Payday loans are valuable resources for anyone who needs some emergency cash in times of financial trouble with the promise of repaying by the next working paycheck. These are unsecured loans with a short repayment period; often, the duration matches a borrower’s payday schedule. They have been marketed as a quick and easy way to help people access to cash between paychecks. The entire application process of getting this cash can be completed in a matter of minutes, and the borrower doesn’t need a collateral credit score to get a loan. The lenders only need to verify the income to determine a person’s ability to repay, then deposit the funds into a verified bank account.
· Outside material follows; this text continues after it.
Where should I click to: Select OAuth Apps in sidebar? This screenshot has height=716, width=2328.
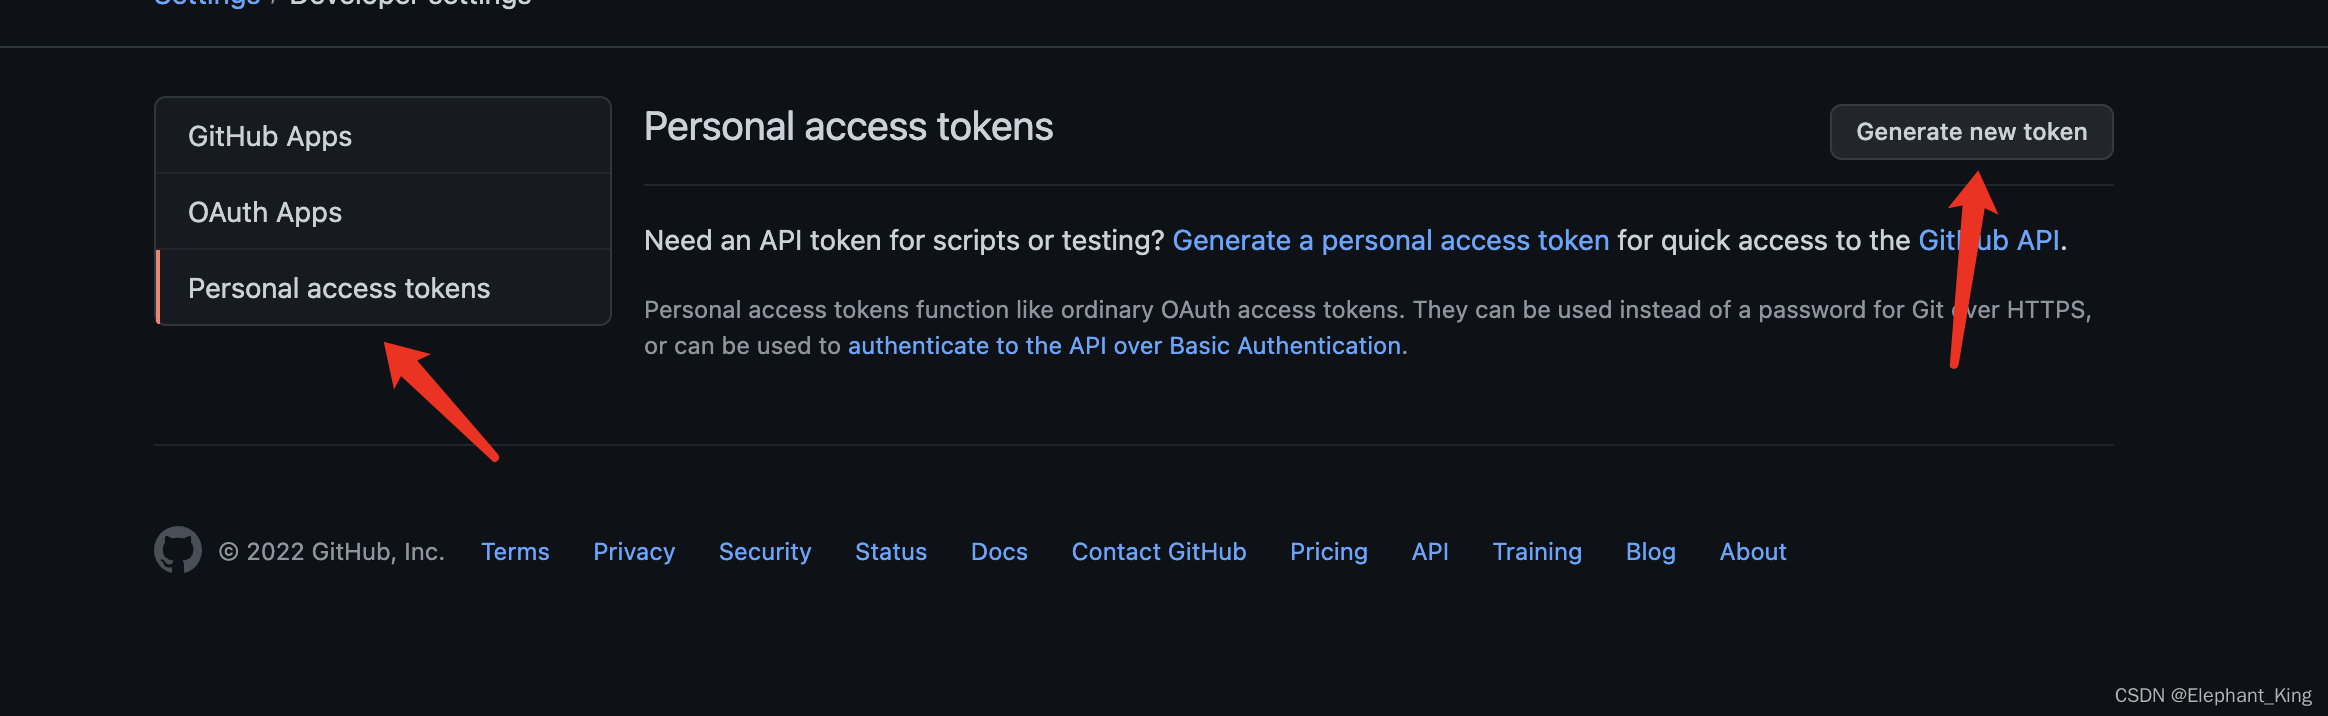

In most cases, the payday loan never exceeds $1000 because lenders are aware that a substantial size loan increases the likelihood of default. Borrowers are required to pay within the scheduled date, with the lender requiring a person’s paycheck to be automatically deposited into the verified bank. Another option for repayment is for borrowers to provide a postdated check for a full amount borrowed plus fees and interest for the loan. Loan defaulting can lead to the lender suing the borrower.
Growth of Paycheck Loans
There are numerous payday loan companies that target are struggling people who don’t have access to bank loans. The lenders tend to be concentrated in locations with higher poverty rates, lower income levels, and single-parent households. The growth and success of this industry show how the loans are in demand and fulfill the need for many people. Most households are living on a paycheck-to-paycheck basis, which means such families do not have any savings. Bad credit often goes hand-in-hand with inadequate savings, which means this industry is here to stay for a long time.
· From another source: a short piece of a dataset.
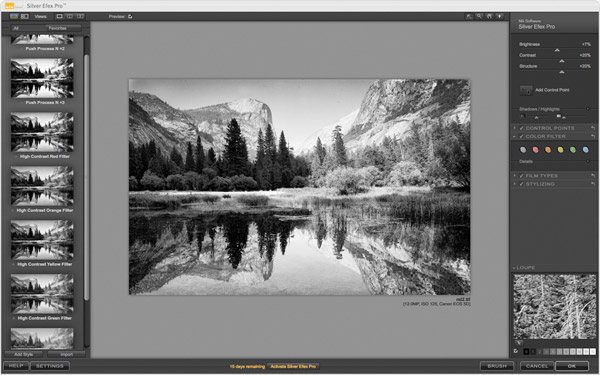The height and width of the screenshot is (375, 600).
Task: Expand the Film Types section
Action: pyautogui.click(x=515, y=176)
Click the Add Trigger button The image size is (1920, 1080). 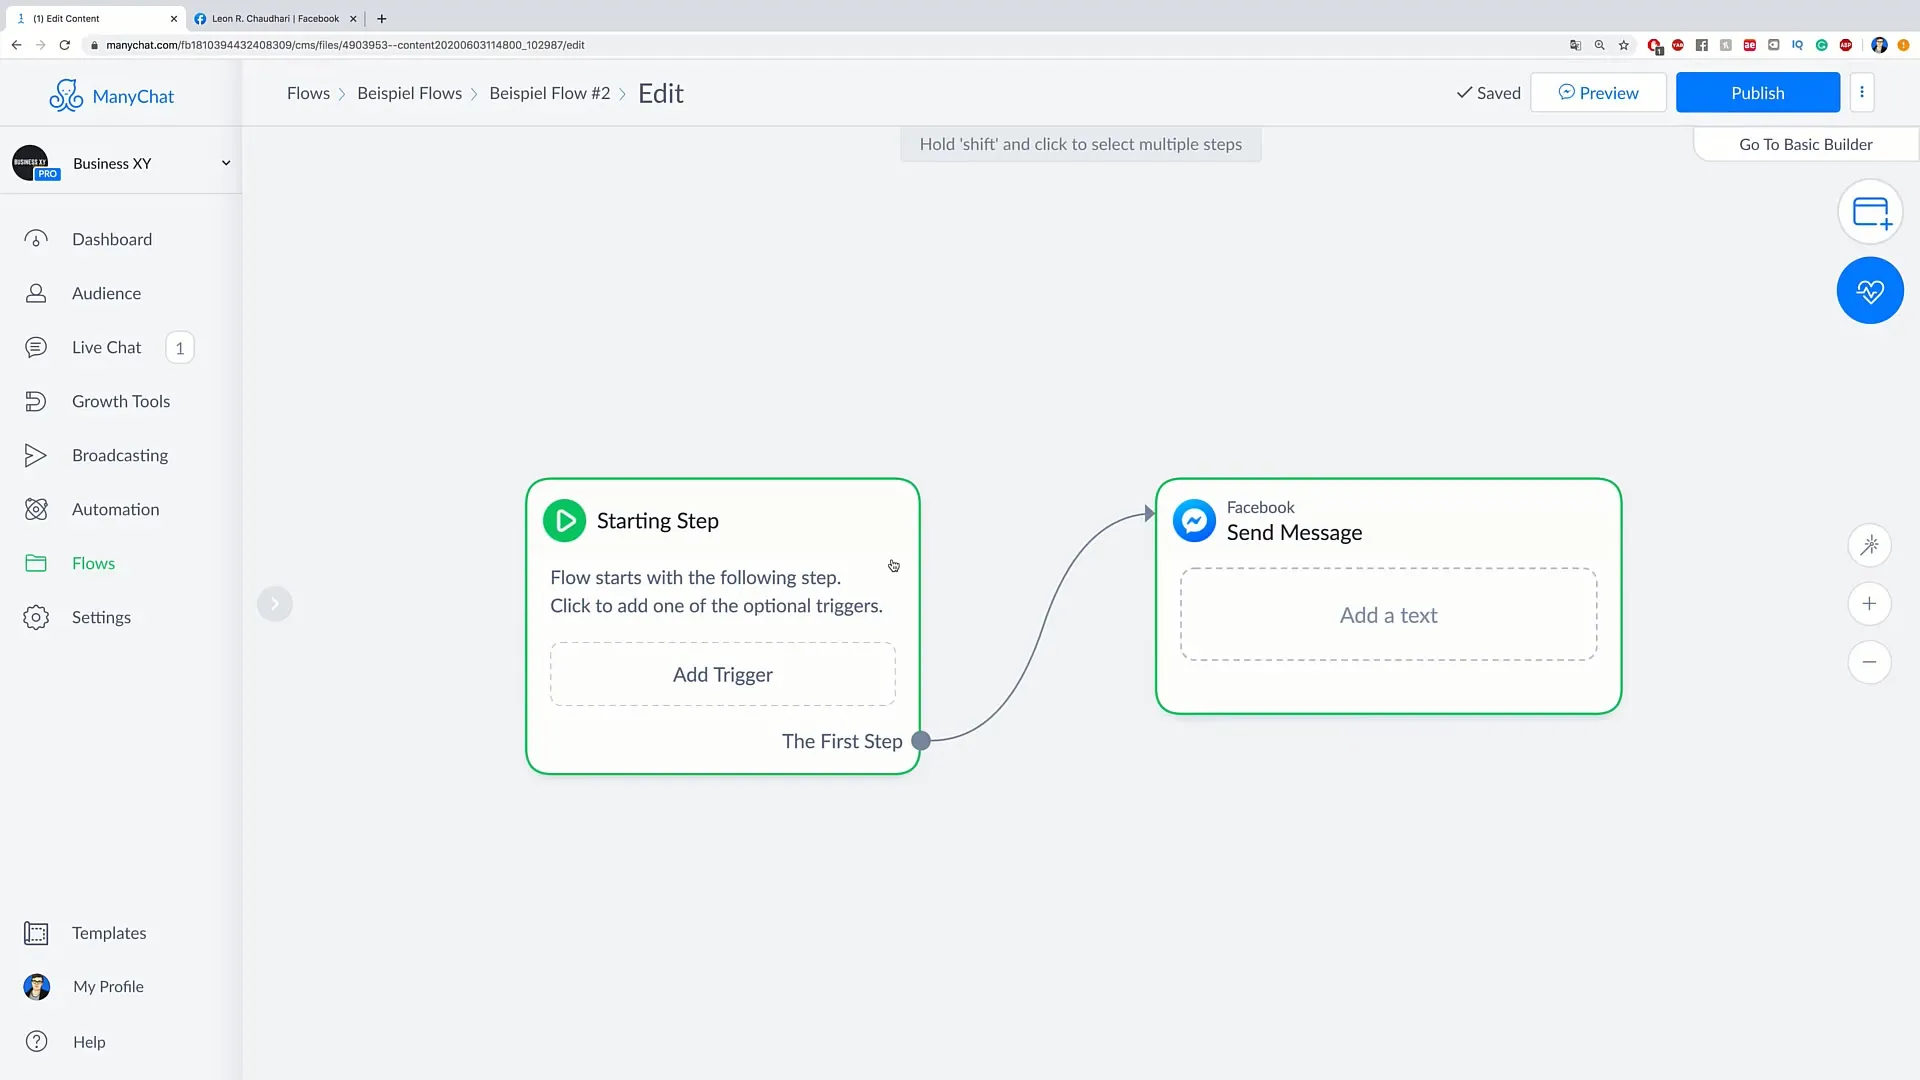click(723, 674)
The payday loan businesses began to spring up in the 1980s and 90s to help individuals in financial need. Today, there are more than 20,000 lenders in the United States, with approximately 12 million Americans using the loans each year. Technology has also allowed payday loans to be offered online, which has seen young people becoming targets for payday lenders. The online investments have the same basic structure as storefront loans except that communication is conducted online.
The Harm of Such Loans
A payday may seem like the only option in financing an emergency, but it has done more harm than good. They are some of the reasons why people are trapped in cycles of debts due to the high-interest rates. Most borrowers do not know about interest rates when getting the loans, and they end up struggling to repay them. The most apparent issue with payday loans is the high-interest rates, which is about 300 percent or more of the borrowed amount when charged for two weeks. For many people, such an interest rate can put them into endless pits of debts and a need to hire again. A borrower may be required to take another payday loan to facilitate the first one, and their regular expenses will not.